▶ _Sumber_:
::::
Dokumen Abu Dhabi memberikan kepada kita banyak sekali pelajaran betapa agama itu mungkin saja berbeda-beda secara ritual tetapi memiliki banyak kesamaan dan pandangan terutama kalau berbicara mengenai persoalan-persoalan kemanusiaan. Sekretaris Umum Pimpinan Pusat Muhammadiyah, Prof Dr. H. Abdul Mu’ti, M. Ed menyampaikan hal tersebut dalam Seminar Nasional Dokumen Abu Dhabi “Tentang Persaudaraan Manusia untuk Perdamaian Dunia dan Hidup Beragama” di Universitas Katolik Indonesia Atma Jaya, Jakarta, 25 Januari 2023 lalu.
“Poinnya adalah bahwa ada satu hal yang menurut saya penting adalah one humanity. Kemudian one responsibility. Karena itu ketika dokumen Abu Dhabi ini berbicara mengenai kemanusiaan, tentu saja kemanusiaan dalam konteks ini adalah manusia sebagai makhluk Tuhan yang sangat mulia dan makhluk Tuhan yang memiliki hak-haknya untuk meraih kebahagiaan dan kedamaian dalam kehidupannya,” katanya.
::::
▶ _Uraian Tugas_: Lanjutkan teks tentang Dokumen Abu Dhabi di atas, mulai setelah kalimat terakhir yang tercantum. Item-item di bawah ini adalah bahan tersendiri yang tidak berkaitan dengan teks tentang Dokumen Abu Dhabi.

▶ _Data Tersedia_:
::::
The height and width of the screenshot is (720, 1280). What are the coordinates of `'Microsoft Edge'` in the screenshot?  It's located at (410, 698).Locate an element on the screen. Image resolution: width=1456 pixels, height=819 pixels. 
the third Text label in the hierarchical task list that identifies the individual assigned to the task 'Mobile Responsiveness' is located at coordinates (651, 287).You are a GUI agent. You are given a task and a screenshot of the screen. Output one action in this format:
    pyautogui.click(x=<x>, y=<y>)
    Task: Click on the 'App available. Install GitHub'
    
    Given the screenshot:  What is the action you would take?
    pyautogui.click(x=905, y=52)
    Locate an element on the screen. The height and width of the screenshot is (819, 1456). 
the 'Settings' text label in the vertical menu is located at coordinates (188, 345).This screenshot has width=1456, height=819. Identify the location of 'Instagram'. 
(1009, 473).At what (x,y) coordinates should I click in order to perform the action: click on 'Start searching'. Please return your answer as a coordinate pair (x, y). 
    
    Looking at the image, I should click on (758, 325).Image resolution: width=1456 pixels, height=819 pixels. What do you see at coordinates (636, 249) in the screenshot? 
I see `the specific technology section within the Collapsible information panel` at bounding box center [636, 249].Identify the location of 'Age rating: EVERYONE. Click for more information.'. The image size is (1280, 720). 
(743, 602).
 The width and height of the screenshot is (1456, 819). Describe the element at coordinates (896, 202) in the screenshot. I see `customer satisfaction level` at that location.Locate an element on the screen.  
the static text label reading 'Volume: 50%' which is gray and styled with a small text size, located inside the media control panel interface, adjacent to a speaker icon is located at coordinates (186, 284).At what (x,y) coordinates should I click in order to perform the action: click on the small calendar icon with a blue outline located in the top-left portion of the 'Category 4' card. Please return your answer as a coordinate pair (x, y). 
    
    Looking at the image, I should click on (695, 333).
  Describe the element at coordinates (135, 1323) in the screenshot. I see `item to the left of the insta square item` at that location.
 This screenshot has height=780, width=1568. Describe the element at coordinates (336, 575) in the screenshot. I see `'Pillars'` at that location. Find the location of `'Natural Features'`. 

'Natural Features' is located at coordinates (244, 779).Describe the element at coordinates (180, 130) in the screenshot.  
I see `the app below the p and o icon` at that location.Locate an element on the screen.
::::
▶ _Hasil Tugas_:
Dalam konteks ini, menurutnya, Dokumen Abu Dhabi mengangkat kemanusiaan tidak sekadar persoalan-persoalan yang berhubungan dengan etika, tapi berhubungan dengan etik. “Dan beberapa persoalan yang diangkat, saya kebetulan mendalami agak banyak dokumen ini, pertama adalah persoalan di mana ketika orang berbicara mengenai damai, itu tidak sekadar the absence of war. Tidak sekadar tidak adanya perang. Tapi damai itu adalah security. Damai itu adalah rasa aman yang di dalamnya juga ada ketenangan dan juga ada kedaulatan atau sovereignty. Dokumen ini juga menekankan bahwa manusia itu lahir ke dunia sebagai makluk Tuhan yang bebas, makhluk Tuhan yang merdeka. Sehingga karena itu tidak boleh atas nama apapun manusia memperbudak sesama umat manusia, manusia menjajah manusia yang lainnya atau manusia memperdagangkan manusia demi kepentingan-kepentingan yang bersifat jangka pendek. Ini saya kira pesan penting yang sekarang ini menjadi bagian dan tantangan dunia yang luar biasa,” ungkapnya.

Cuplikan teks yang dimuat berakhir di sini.